Il est étonnant de constater que, dans le même temps, les marques allemandes ont progressé sur le marché français, ce qui valide certainement une stratégie industrielle de meilleure facture.
Une des raisons de cette panne de la production de voitures en France vient du peu de débouchés, déjà souligné par les précédents intervenants. On le sait, lorsqu’il n’y a pas de débouchés, l’emploi trinque !
Nos constructeurs ont tardé à investir les nouveaux marchés extérieurs et, lorsqu’ils l’ont fait, l’activité sur notre territoire national n’a pas été accrue puisque la production est réalisée sur place, donc à l’étranger, et c’est bien le problème !
Dans le même temps, ils appliquent une stratégie inverse pour le marché français puisque celui-ci est de plus en plus approvisionné par des usines d’Europe de l’Est ou du Maghreb. Renault inaugure ainsi aujourd'hui une nouvelle usine à Tanger…
C’est là, monsieur le secrétaire d'État, tout le paradoxe : le marché de l’automobile croît à l’échelle mondiale – les chiffres le démontrent –, mais le nombre d’emplois dans l’automobile en France décroît.
Cela n’est pas acceptable : nous devons inciter à la relocalisation et au maintien des entreprises sur notre territoire, mesure que vous n’avez, hélas ! jamais prise, alors qu’elle serait un catalyseur pour l’emploi industriel automobile.
Pour notre part, nous défendons cette mesure et nous sommes prêts à la mettre en œuvre dans quelques mois.
Pourquoi en sommes-nous là, monsieur le secrétaire d'État ? Une des raisons principales tient au manque de vision globale et de stratégie industrielle pérenne. Voilà le vrai problème ! Le gouvernement auquel vous appartenez s’est laissé guider, sans obtenir de contrepartie, par les grands constructeurs, lesquels n’ont pas fait de l’emploi leur priorité.
Ainsi, l’orientation des fonds stratégiques d’investissement, que pilote l’État, que vous pilotez, monsieur le secrétaire d'État, n’a pas permis de faire de la France un pays leader pour les voitures de demain.
La transition énergétique de nos véhicules est trop peu soutenue par le Gouvernement, alors que le potentiel économique et les bénéfices environnementaux sont immenses, tout le monde le sait.
La stratégie « court-termiste » de la prime à la casse a momentanément gonflé les ventes, ce qui en soi n’a pas été une mauvaise chose, mais elle a occulté le besoin d’une ambition plus grande pour la filière automobile.
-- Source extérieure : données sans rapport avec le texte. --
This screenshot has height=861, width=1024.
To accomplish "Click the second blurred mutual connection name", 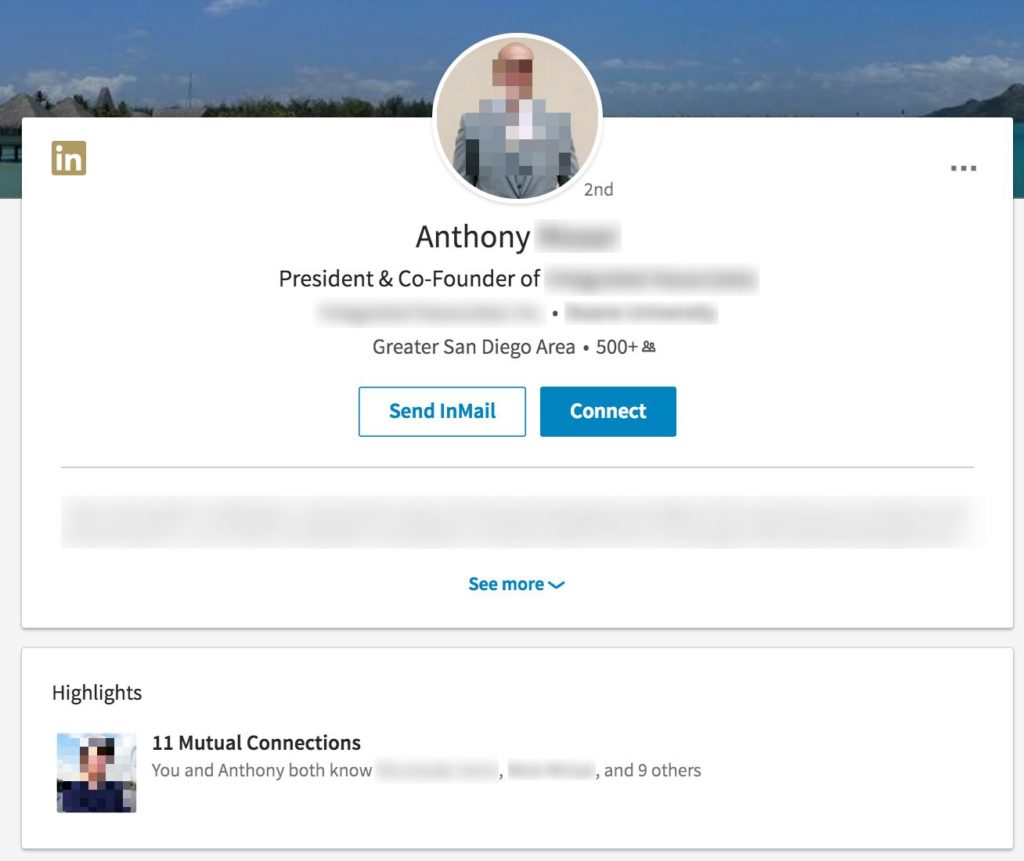I will tap(551, 770).
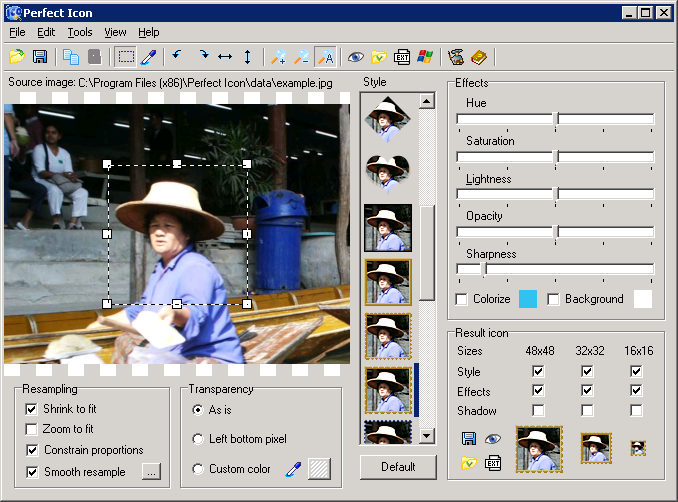
Task: Click save icon in Result icon panel
Action: coord(469,438)
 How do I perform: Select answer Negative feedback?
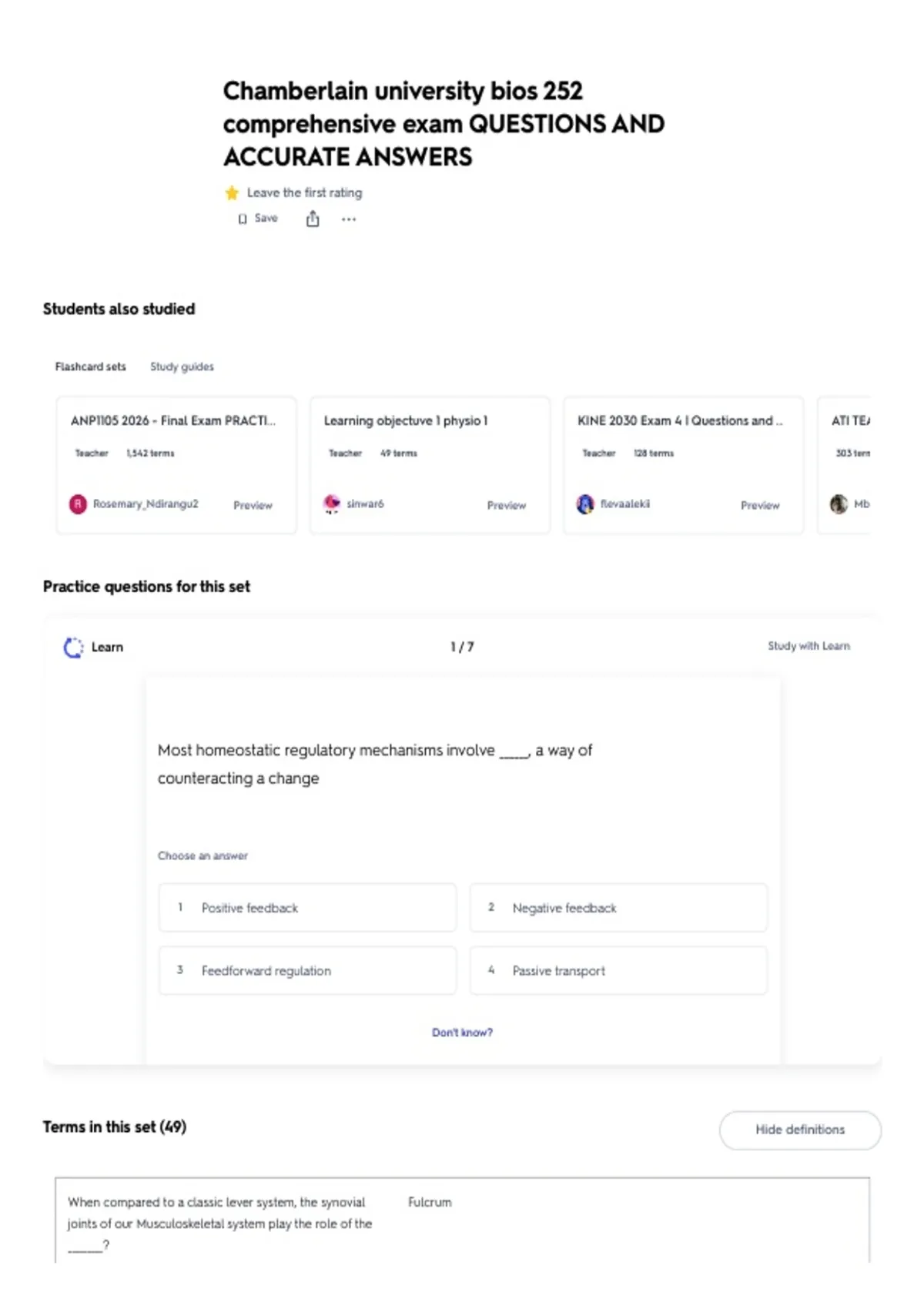click(x=618, y=908)
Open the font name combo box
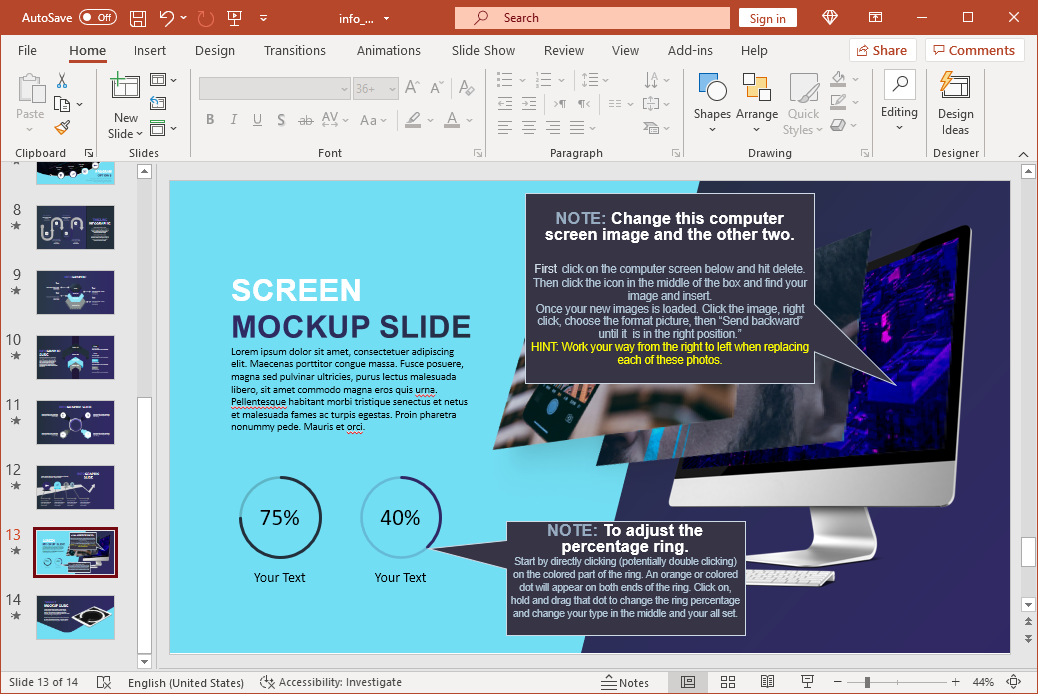 [274, 89]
Par ailleurs, les mesures prises par le Gouvernement concernant la défiscalisation des heures supplémentaires ont abouti à de véritables aberrations dans nos usines de production automobile. Figurez-vous que, dans une même usine, – on en a des exemples dans le Nord – Pas-de-Calais – certains ouvriers peuvent être au chômage partiel tandis que d’autres sont contraints de faire des heures supplémentaires, le tout ne créant évidemment pas d’emplois, mais produisant beaucoup de frustration chez de nombreux salariés.
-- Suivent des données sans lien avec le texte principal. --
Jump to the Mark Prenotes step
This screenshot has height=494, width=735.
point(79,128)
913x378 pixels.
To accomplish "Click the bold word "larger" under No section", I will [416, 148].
Monsieur le secrétaire d'État, permettez-moi de conclure par une image : le réservoir de votre imagination en matière de politique industrielle automobile est à sec !
Il est temps de promouvoir les PME qui innovent, les équipements automobiles novateurs, les nouvelles motorisations avec des énergies propres. Il est temps d’inciter nos grands constructeurs à produire en France, pour le marché français comme pour les marchés émergents.
Notre savoir-faire est immense : notre ingénierie est en pointe, les ouvriers dans nos usines sont parmi les plus compétents dans le monde. Pourtant, le constat est sans appel : notre industrie automobile traverse une crise que vous n’avez pas su résoudre.
Aussi, monsieur le secrétaire d'État, je vous le dis avec tout le respect qui vous est dû, le moment est peut-être venu de changer de pilote à la tête de l’État (M. Pierre Hérisson s’exclame.) et de changer de route. (Applaudissements sur les travées du groupe socialiste. – Mme Aline Archimbaud applaudit également.)